Tears and Applause: Cassini Team Reflects on Saturn Plunge

After the Cassini spacecraft's final dive into Saturn's atmosphere, the mission's scientists and engineers say they're proud of the little spacecraft that went far beyond expectations, sad to lose their constant view of Saturn and family of researchers, eager to return to that planet and its mesmerizing moons — and ready for some champagne.

Key members of the Cassini team gathered at NASA's Jet Propulsion Laboratory (JPL) in California today (Sept. 15) to address the media just after watching their spacecraft make its final plunge, gathering first-of-its-kind data about the ringed planet's atmosphere on the way down.

"When I look back over the Cassini mission, I see a mission that was running a 13-year marathon of scientific discovery, and this last orbit was just the last lap — and so we stood in celebration of successfully completing the race," Linda Spilker, the Cassini project scientist at JPL, said during the news conference. "I know I stood there with a mixture of applause and tears. Because it felt so much like losing a friend, a spacecraft I had gotten to know so well. [In Photos: Cassini Mission Ends with Epic Dive into Saturn]

Cassini project manager Earl Maize (left) and spacecraft operations team manager Julie Webster embrace after the Cassini spacecraft plunged into Saturn, Friday, Sept. 15, 2017 at NASA's Jet Propulsion Laboratory in Pasadena, California. (Image credit: NASA/Joel Kowsky)

"And yet in looking ahead, both an end and a beginning, there's so much left," she added. "So much incredible science left to figure out and understand — decades' worth — science that will span a generation."

The panelists dwelled on the spacecraft's extraordinary journey, which they said it executed flawlessly and beyond all expectations.

"I almost have no words," Julie Webster, the Cassini spacecraft operations manager at JPL, said at the news conference. "We've had 13 years at Saturn but 20 years of an incredible spacecraft that was designed by people — and I can't emphasize this enough — that had 30 years of experience when they designed it. They took all the lessons learned from the Voyagers, and the Galileos, and the Magellans, and Mars Observer, and built a perfect spacecraft. Right to the last end."

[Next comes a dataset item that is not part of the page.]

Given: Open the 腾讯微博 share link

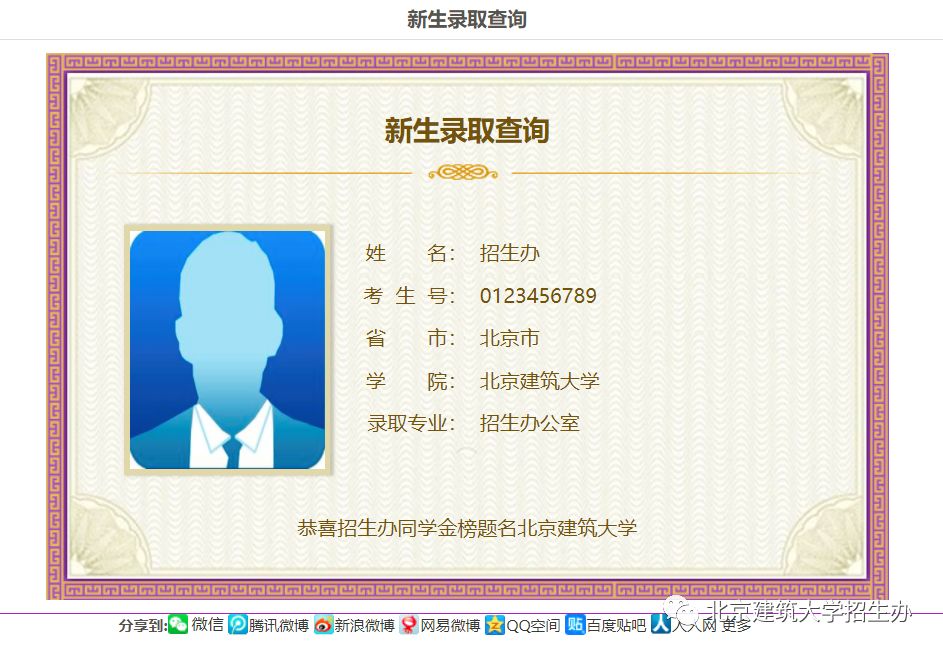Looking at the screenshot, I should tap(279, 625).
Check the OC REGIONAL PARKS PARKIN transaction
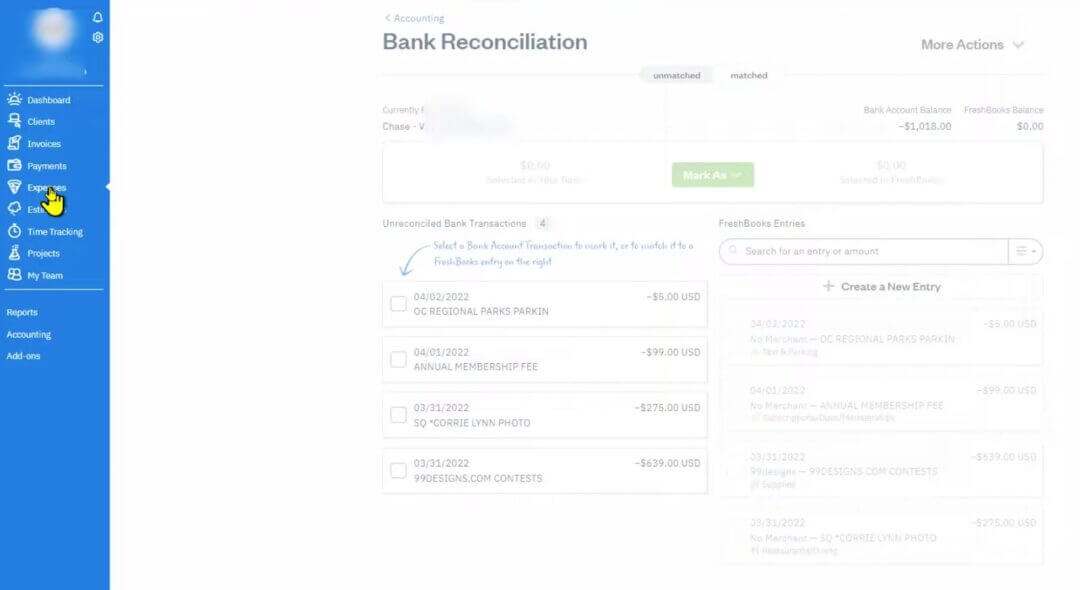This screenshot has height=590, width=1080. (x=397, y=303)
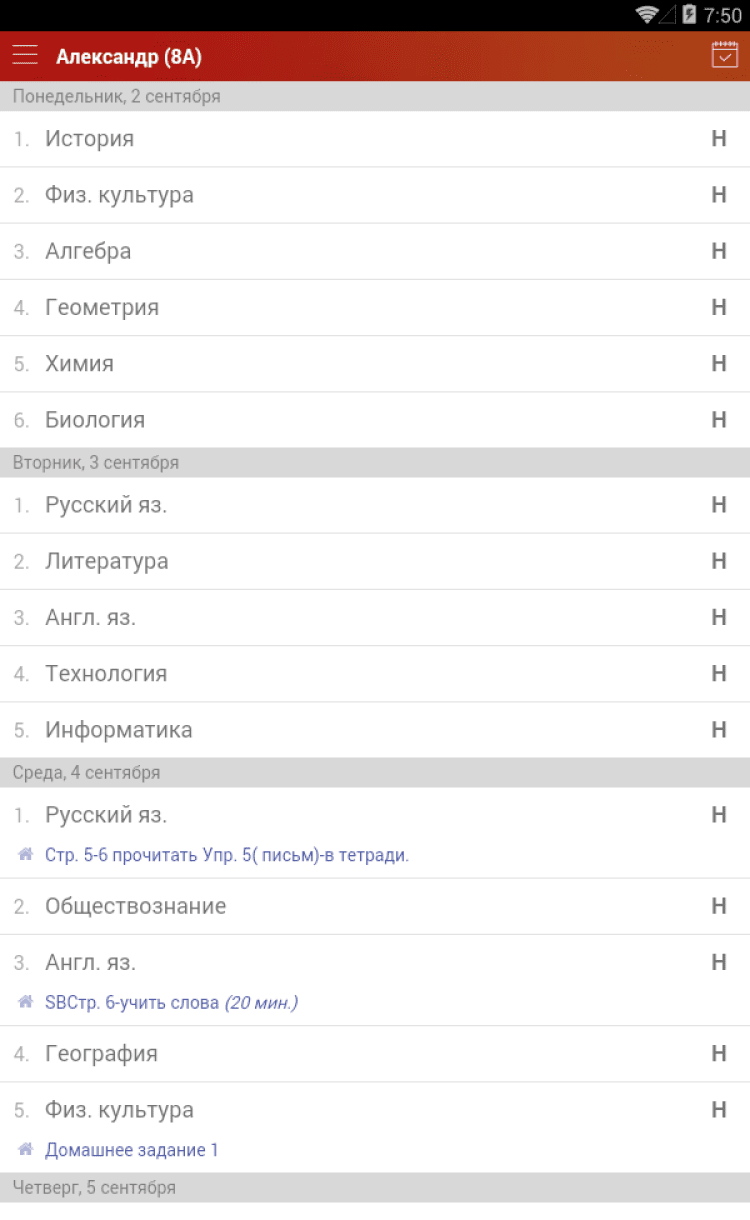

NASA's Cassini Saturn mission program manager at JPL, Earl Maize (left), project scientist at JPL, Linda Spilker (center), and spacecraft operations team manager Julie Webster (right), react to seeing photos of Cassini's science and engineering teams during a press conference after the end of the Cassini mission, Friday, Sept. 15, 2017 at NASA's Jet Propulsion Laboratory in Pasadena, California. (Image credit: NASA/Joel Kowsky)

Webster wasn't nervous during the final dive — Cassini's first unprecedented plunge between Saturn and its rings in April was far more nerve-wracking. "I could barely speak, I could barely breathe, when we were waiting for that signal, to say that we got through, inside the rings," she said. "And this last time, I have no words, because it did exactly what it said it was supposed to do. Even better. As it always did." [How Cassini's Saturn Mission Worked (Infographic)]

Earl Maize, the Cassini program manager at JPL, said he had "a whole potpourri" of feelings — particularly that it was an extension of the researchers' senses at Saturn, and now that connection is gone.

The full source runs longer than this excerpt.